◆ **Directions**
Restate exactly, and only, the lines from the one with "Given: Open settings via the gear icon" through the end of the data, with both of those end lines kept. Drop any pictures.

◆ **Input for this task**
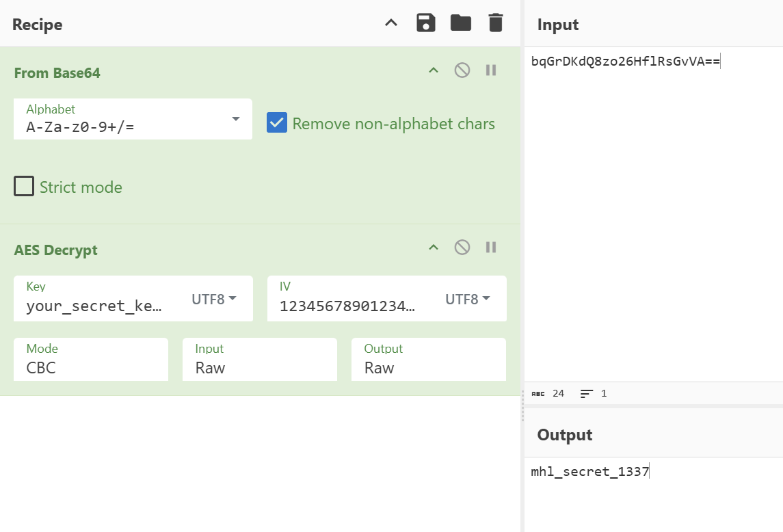Set a breakpoint on AES Decrypt
The height and width of the screenshot is (532, 783).
coord(490,247)
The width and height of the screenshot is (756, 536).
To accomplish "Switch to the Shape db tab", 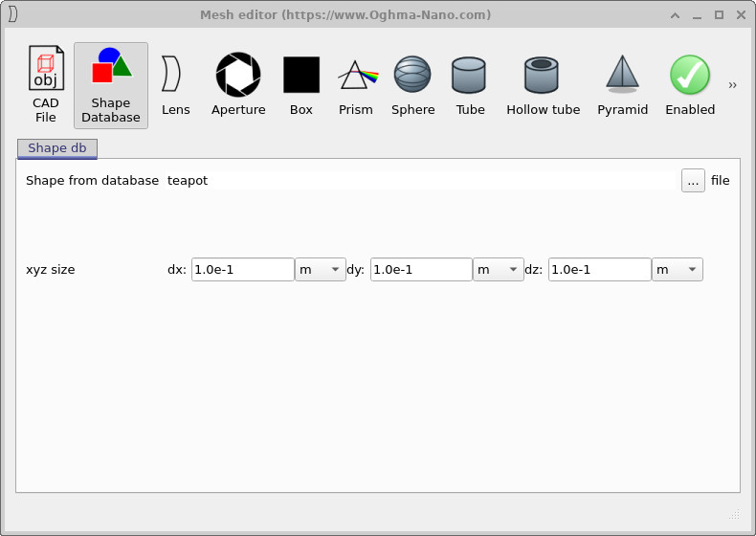I will coord(57,148).
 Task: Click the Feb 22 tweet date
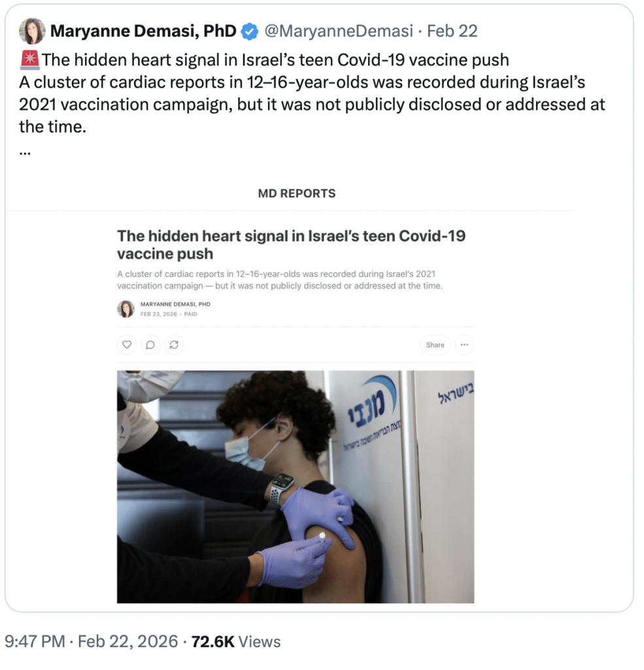point(452,31)
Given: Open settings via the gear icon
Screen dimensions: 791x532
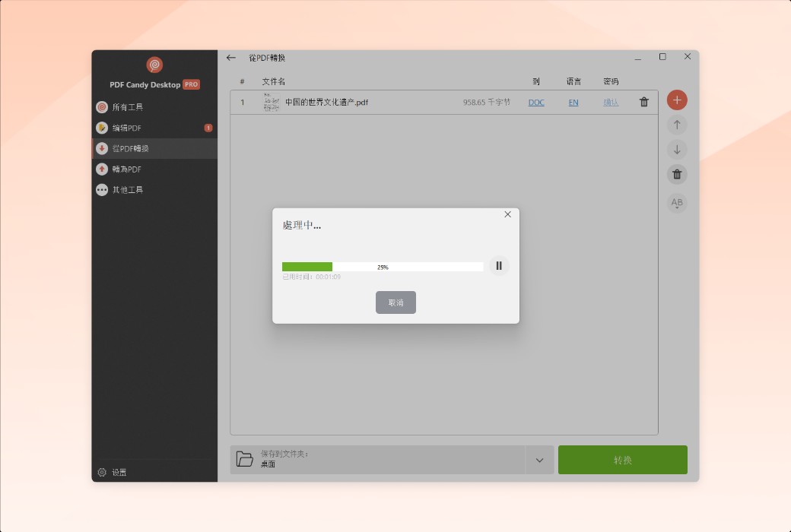Looking at the screenshot, I should [101, 472].
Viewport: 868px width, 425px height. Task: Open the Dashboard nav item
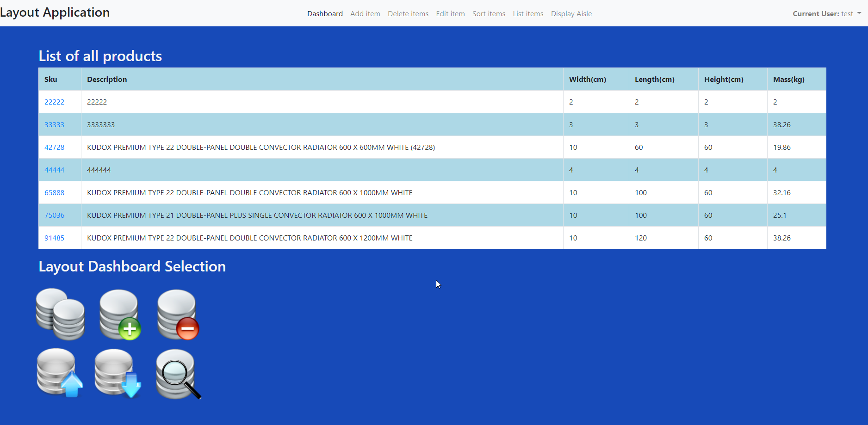[x=325, y=14]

◆ **Solution to this exercise**
Given: Open settings via the gear icon
Screen dimensions: 791x532
Looking at the screenshot, I should [101, 472].
Viewport: 868px width, 425px height. Task: Open the Dashboard nav item
[x=325, y=14]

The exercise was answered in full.